A project log for Quamera Gen 2

Stereoscopic machine vision with integrated depth information

mark-mullinMark Mullin 01/28/2018 at 01:280 Comments

I may have been quiet here, but much has been going on in the github side of the house.  Refining my previous claims, the second generation will consist of an as yet undetermined number of stereo camera pairs on elephant trunks.  Before worrying about grander things, one needs a working stereo camera.

The patient is still on the table, wires dangle out everywhere, and organs keep getting swapped in and out.  That said, here's a zoomed picture of the systems current ability to rectify a stereo image pair in order to do successful depth measurement.

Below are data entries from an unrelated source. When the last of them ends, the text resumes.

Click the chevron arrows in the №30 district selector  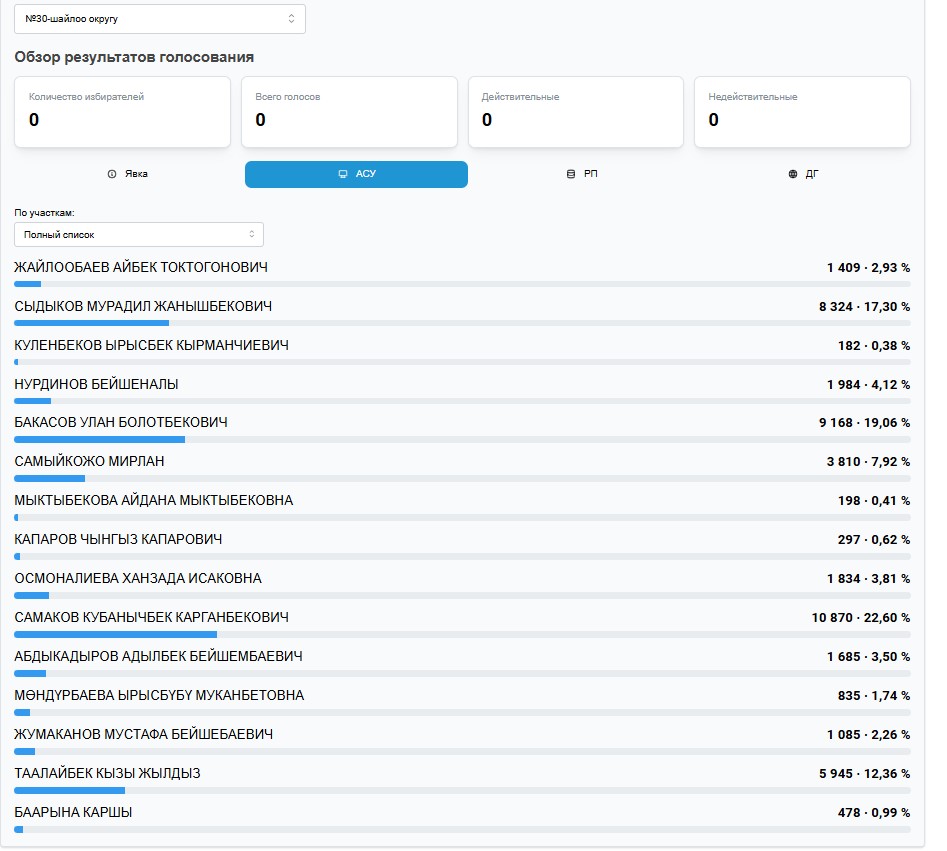pyautogui.click(x=291, y=19)
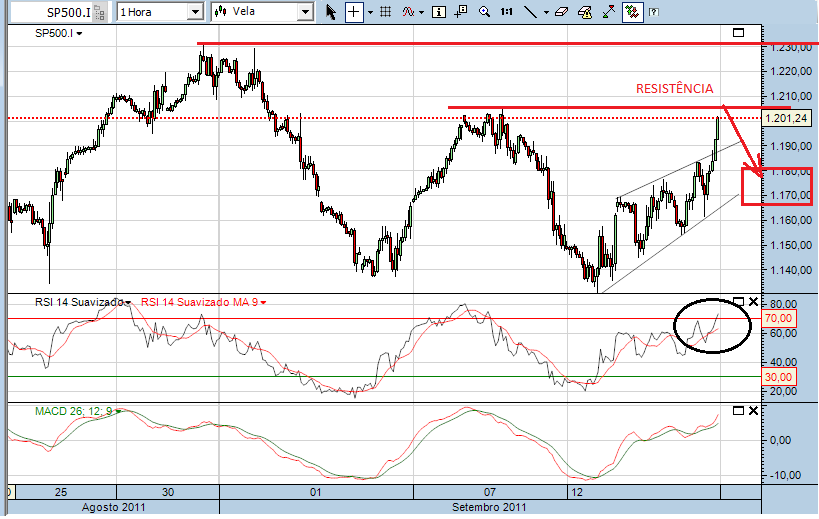This screenshot has height=519, width=819.
Task: Open the indicators wave icon
Action: pos(408,12)
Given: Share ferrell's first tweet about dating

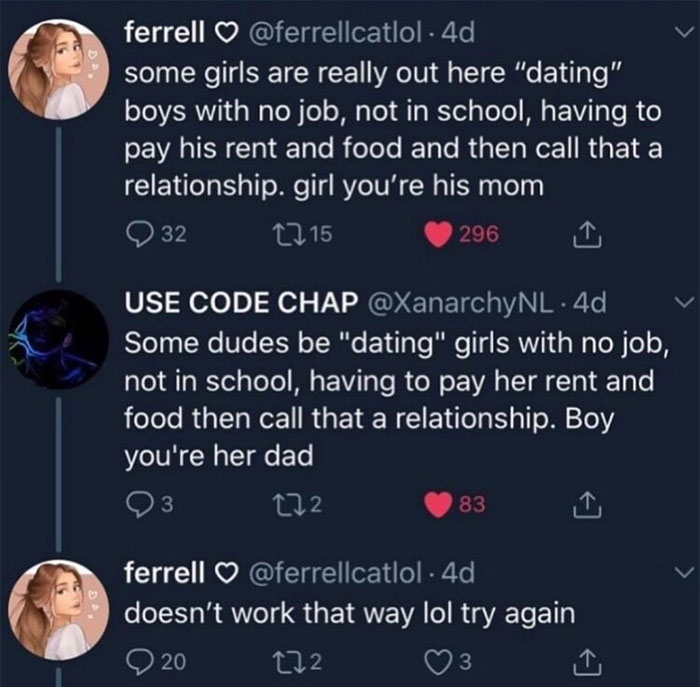Looking at the screenshot, I should coord(588,235).
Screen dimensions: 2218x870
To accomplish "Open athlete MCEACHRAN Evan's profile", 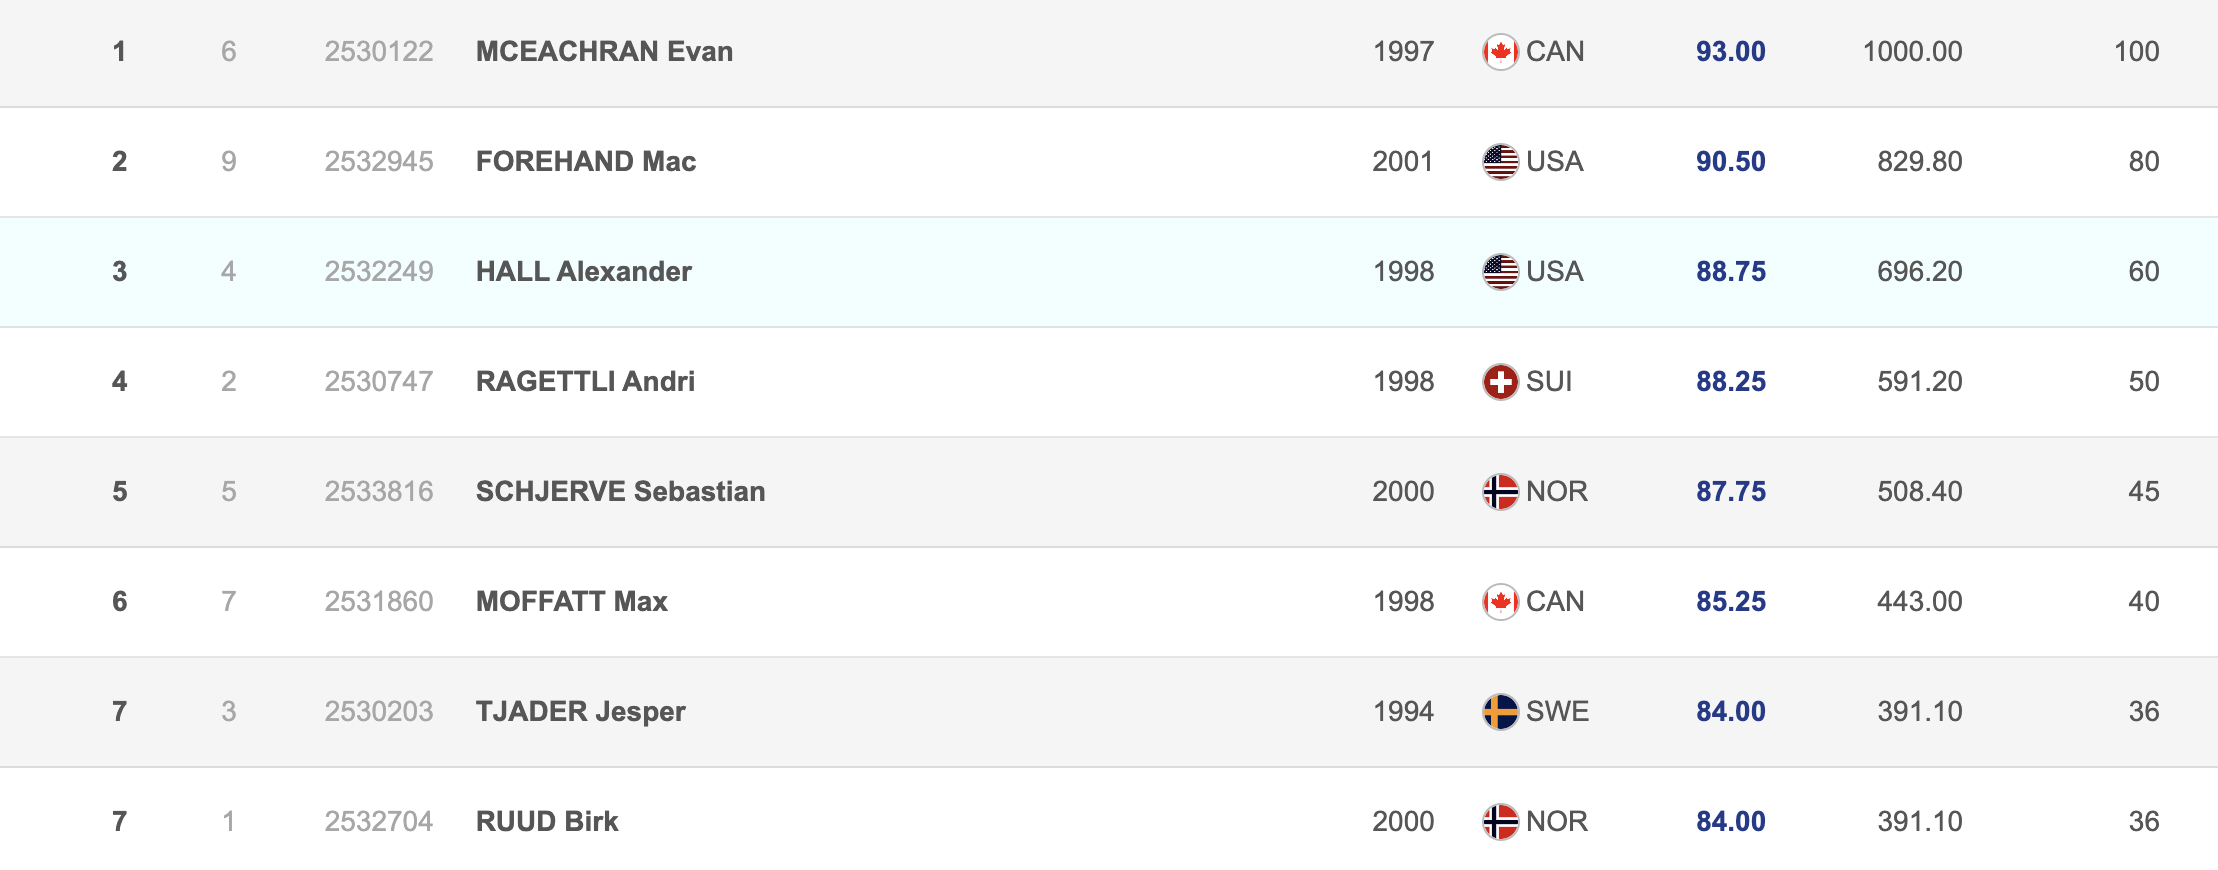I will click(604, 52).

This shows a high delta visual region AFTER (mostly) successful stereo rectification (sliding the images around so everything aligns just right).  This is the sweet spot for where it's got the strongest depth measurement abilities, which it does by measuring the horizontal offset between equivalent points. These images have been aligned vertically to allow for measurement of distance by measuring the horizontal angle between equivalent elements of the image.

In short, with the depth map that can be derived from these pictures, this is how you keep your robot from bumping into things.  :-)

All the unique code to do this is on, or will be on github soon.  I'm working on trying to document the plethora of library and external system dependencies, as well as just making an OS image available in case I missed anything.  None of this is a secret, much that is good comes from others, so if I can help light the way, it's in my interests too.